Quelles ont été vos plus belles rencontres ?
Difficile de mettre en avant une rencontre plus qu’une autre. Car j’ai eu la chance de travailler avec beaucoup de monde dans ce métier, ne serait-ce qu’en tant qu’acteur, pour de nombreux metteurs et metteuses en scène différents. Mais aussi parce que j’ai travaillé avec beaucoup de comédiens et comédiennes qui m’ont énormément apporté et appris. J’ai fait de magnifiques rencontres qui m’ont poussé à créer et à collaborer sur de nombreux projets, mais ces mêmes rencontres, parfois, étaient aussi avec le temps mes plus grandes déceptions. Il n’y a pas de règle : j’aime le théâtre, mais ce milieu me fait peur et je le trouve profondément malsain… Ma plus belle rencontre reste Molière. Et j’ai été heureux de travailler sous la direction d’Alexandre Astier qui était l’une de mes idoles !

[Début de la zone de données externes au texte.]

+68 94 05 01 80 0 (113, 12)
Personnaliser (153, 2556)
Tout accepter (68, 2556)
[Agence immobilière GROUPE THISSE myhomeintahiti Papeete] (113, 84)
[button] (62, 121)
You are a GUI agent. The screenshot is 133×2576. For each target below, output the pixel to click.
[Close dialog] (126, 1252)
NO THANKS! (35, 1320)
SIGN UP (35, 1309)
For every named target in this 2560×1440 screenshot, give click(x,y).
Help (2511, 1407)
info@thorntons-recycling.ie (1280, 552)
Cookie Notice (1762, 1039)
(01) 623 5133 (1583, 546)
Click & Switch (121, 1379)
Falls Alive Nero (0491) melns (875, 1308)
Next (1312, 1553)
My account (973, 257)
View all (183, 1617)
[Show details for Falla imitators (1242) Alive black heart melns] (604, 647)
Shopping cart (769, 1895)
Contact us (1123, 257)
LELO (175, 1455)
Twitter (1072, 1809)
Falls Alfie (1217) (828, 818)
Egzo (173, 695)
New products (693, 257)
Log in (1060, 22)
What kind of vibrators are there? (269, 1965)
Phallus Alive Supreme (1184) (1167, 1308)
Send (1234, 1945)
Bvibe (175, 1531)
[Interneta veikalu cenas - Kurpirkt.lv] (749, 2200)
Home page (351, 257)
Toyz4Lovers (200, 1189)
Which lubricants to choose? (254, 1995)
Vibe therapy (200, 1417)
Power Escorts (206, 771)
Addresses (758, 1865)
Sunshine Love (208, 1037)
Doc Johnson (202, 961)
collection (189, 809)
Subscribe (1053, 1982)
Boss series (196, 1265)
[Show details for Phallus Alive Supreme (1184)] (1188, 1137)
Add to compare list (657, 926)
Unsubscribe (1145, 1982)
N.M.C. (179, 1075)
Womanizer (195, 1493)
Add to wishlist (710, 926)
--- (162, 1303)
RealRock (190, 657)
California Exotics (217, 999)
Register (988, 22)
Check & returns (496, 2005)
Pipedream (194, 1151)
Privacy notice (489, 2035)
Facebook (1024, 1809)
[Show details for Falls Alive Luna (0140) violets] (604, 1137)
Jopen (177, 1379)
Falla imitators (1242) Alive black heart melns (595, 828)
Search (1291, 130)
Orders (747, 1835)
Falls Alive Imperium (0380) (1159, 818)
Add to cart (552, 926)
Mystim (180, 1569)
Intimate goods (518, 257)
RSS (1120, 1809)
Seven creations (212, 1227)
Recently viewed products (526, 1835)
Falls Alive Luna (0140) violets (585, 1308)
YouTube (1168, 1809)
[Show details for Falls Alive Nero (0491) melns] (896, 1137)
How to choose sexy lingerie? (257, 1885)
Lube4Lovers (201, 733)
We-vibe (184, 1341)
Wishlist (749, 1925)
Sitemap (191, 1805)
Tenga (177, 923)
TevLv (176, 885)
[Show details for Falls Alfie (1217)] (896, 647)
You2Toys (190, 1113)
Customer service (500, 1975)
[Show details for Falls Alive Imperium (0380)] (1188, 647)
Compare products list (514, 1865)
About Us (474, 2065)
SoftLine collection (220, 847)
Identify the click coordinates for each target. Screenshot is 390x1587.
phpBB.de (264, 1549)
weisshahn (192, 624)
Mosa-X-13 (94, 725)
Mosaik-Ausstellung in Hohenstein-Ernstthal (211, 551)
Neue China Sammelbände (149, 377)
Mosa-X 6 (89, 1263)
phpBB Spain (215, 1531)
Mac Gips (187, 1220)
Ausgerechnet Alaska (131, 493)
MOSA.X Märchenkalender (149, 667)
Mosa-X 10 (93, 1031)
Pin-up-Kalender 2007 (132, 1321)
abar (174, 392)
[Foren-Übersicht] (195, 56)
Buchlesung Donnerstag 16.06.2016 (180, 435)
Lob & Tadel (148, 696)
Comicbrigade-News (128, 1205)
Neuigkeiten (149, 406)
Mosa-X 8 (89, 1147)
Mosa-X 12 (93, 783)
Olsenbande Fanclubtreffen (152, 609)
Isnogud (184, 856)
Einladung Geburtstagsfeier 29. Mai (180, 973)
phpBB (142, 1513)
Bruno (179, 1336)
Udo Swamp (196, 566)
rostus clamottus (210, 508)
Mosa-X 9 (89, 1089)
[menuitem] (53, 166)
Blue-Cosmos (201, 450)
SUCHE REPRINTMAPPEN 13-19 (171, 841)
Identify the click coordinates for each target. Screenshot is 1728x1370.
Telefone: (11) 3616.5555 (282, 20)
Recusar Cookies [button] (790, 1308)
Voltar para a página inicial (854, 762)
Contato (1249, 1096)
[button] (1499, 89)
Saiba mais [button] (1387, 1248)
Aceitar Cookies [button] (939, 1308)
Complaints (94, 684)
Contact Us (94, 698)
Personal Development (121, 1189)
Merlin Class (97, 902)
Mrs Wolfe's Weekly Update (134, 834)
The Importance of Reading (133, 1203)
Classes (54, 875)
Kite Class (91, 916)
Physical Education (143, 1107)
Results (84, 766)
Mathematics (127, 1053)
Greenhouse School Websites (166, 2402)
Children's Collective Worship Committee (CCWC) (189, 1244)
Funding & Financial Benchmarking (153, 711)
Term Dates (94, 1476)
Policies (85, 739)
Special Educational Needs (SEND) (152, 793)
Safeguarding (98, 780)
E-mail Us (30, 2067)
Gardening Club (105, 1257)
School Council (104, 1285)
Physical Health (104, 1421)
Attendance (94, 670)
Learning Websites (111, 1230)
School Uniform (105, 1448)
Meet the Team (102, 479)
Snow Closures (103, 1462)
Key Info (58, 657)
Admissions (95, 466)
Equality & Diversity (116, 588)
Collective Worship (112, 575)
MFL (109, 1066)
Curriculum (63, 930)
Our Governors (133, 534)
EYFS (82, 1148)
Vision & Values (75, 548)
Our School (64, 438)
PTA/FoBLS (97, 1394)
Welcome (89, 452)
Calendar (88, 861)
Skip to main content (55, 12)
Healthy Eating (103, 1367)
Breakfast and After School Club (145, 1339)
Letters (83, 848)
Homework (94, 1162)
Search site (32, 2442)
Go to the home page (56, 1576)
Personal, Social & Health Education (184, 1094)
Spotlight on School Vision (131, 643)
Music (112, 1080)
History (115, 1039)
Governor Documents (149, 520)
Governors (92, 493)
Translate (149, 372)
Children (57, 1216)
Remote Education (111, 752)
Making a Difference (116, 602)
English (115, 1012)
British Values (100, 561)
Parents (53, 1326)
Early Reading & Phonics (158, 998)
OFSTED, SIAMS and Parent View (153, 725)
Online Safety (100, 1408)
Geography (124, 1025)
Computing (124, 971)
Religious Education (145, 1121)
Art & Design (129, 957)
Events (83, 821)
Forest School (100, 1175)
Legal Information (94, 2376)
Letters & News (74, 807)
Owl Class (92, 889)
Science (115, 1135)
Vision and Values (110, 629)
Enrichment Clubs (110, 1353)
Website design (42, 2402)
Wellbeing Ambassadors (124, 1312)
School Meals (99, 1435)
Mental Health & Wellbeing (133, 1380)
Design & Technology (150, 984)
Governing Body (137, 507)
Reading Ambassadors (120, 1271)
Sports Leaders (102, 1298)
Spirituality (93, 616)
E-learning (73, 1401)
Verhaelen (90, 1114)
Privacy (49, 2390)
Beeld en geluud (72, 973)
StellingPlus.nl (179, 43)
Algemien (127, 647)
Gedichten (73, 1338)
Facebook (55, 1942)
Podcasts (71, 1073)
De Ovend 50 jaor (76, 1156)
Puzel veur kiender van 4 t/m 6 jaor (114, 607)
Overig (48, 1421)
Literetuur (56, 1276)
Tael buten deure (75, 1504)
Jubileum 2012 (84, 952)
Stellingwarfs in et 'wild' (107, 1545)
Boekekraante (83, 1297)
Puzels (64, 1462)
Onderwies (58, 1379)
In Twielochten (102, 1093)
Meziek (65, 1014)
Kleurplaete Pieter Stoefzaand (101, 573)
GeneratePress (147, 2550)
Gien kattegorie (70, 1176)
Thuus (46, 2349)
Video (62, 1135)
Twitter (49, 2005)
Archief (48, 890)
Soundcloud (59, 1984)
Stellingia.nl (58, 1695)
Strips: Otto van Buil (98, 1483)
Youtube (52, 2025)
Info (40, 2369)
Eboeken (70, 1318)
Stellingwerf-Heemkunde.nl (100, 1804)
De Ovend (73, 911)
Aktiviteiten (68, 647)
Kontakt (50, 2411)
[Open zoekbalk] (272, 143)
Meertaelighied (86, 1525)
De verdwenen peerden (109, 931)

En quoi votre métier est essentiel à votre équilibre ?
Mon métier c’est ma vie. Je ne me sens vivant, nécessaire que lorsque je travaille. Il y a du bon et du mauvais là-dedans. Mais pour être simple, sans ce métier, mon monde s’effondrerait. Ce n’est pas un équilibre, c’est mon tout.

La vie devant soi© MATTHIEU EDET LA VIE DEVANT SOI S1-5_Simon delattre_@loeildoliv
La vie devant soi d’après Romain Gary, mise en scène de Simon Delattre © Matthieu Edet

Qu’est-ce qui vous inspire ?
Les autres. La vie. Des petits rien de tous les jours. Les livres, les films. Les réactions de mes amis, les morales de ma mère, le courage de mes oncles, l’innocence de mes neveux… La vie, en somme. Mais aussi la haine. Ma colère a toujours été un moteur pour moi.

De quel ordre est votre rapport à la scène ?
Presque de l’ordre religieux. C’est sacré. Important. Essentiel. La scène est ce qui nourrit mon cœur, en bien ou en mal, en tout cas c’est ce qui m’anime. C’est de la survie.

À quel endroit de votre chair, de votre corps situez-vous votre désir de faire votre métier ?
Dans mon cœur.

Avec quels autres artistes aimeriez-vous travailler ?
Je n’ai pas d’envie précise. Je laisse faire les rencontres que la vie m’offre.

À quel projet fou aimeriez-vous participer ?
J’aimerais jouer Cyrano de Bergerac dans une mise en scène qui met le sens du texte en avant.

Si votre vie était une œuvre, quelle serait-elle ?
Dom Juan de Molière.


Dom Juan de Molière
Festival OFF d’Avignon
La Factory – Théâtre de l’Oulle
19 place Crillon
84000 Avignon
Du 29 juin au 21 juillet 2024 à 14h05, relâche les mardis.